## Directions
1. Reproduce the stretch of the passage on the Williamsburg Area Destination Marketing Committee from "In no case shall" through "the same time.".
2. Translate this sentence from the passage on the Williamsburg Area Destination Marketing Committee into Spanish: "The contract shall include provisions to reimburse the Greater Williamsburg Chamber of Commerce for annual audits and any other agreed-upon expenditures."

## Extracted text
+ + + + + + +

In no case shall more than one person of the same local government, including the governing body of the locality, serve as a member of the Committee at the same time.
If at any time a person who has been selected to the Committee by other than a local governing body becomes or is (a) a member of the local governing body of the City of Williamsburg, the County of James City, or the County of York, or (b) an employee of one of such local governments, the person shall be ineligible to serve as a member of the Committee while a member of the local governing body or an employee of one of such local governments. In such case, the body that selected the person to serve as a member of the Commission shall promptly select another person to serve as a member of the Committee.
3. The Williamsburg Area Destination Marketing Committee shall maintain all authorities granted by this section. The Greater Williamsburg Chamber of Commerce shall serve as the fiscal agent for the Williamsburg Area Destination Marketing Committee with specific responsibilities to be defined in a contract between such two entities. The contract shall include provisions to reimburse the Greater Williamsburg Chamber of Commerce for annual audits and any other agreed-upon expenditures. The Williamsburg Area Destination Marketing Committee shall also contract with the Greater Williamsburg Chamber of Commerce to provide administrative support services as the entities shall mutually agree.
4. The provisions in subdivision 2 relating to the composition and voting powers of the Williamsburg Area Destination Marketing Committee shall be a condition of the authority to impose the tax provided herein.

+ + + + + + +

## Excerpted data

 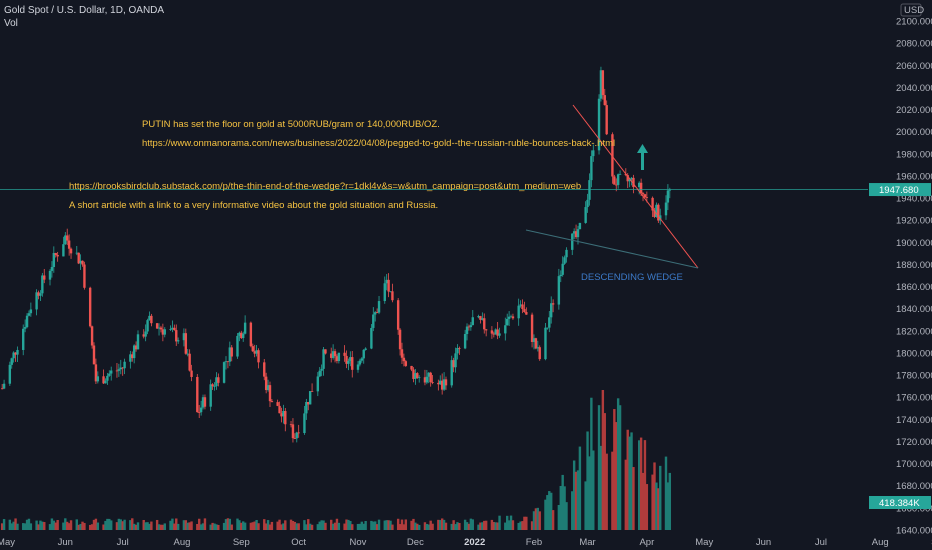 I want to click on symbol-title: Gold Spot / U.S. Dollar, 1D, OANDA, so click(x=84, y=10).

+ + + + + + +

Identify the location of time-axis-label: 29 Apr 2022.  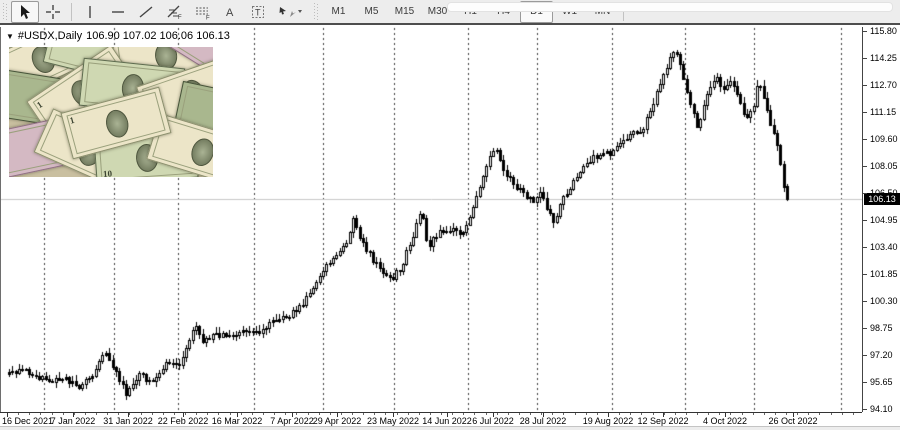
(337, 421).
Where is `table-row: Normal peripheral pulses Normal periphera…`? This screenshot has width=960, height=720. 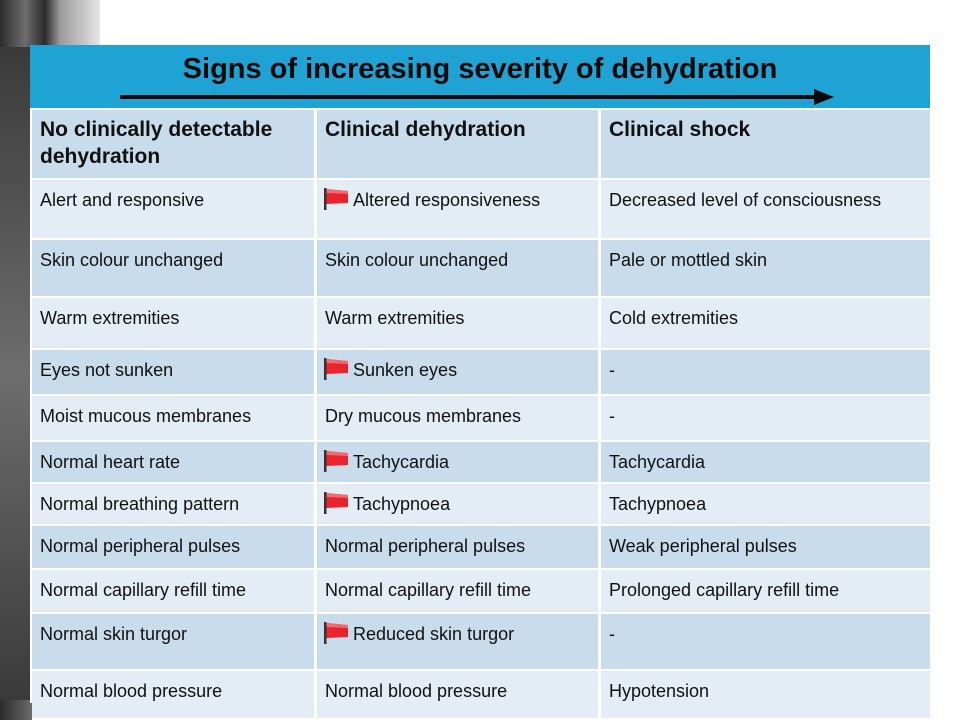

+ + + + + + +

## Expected responses
1.
In no case shall more than one person of the same local government, including the governing body of the locality, serve as a member of the Committee at the same time.

2. El contrato incluirá disposiciones para reembolsar a la Greater Williamsburg Chamber of Commerce las auditorías anuales y cualquier otro gasto acordado.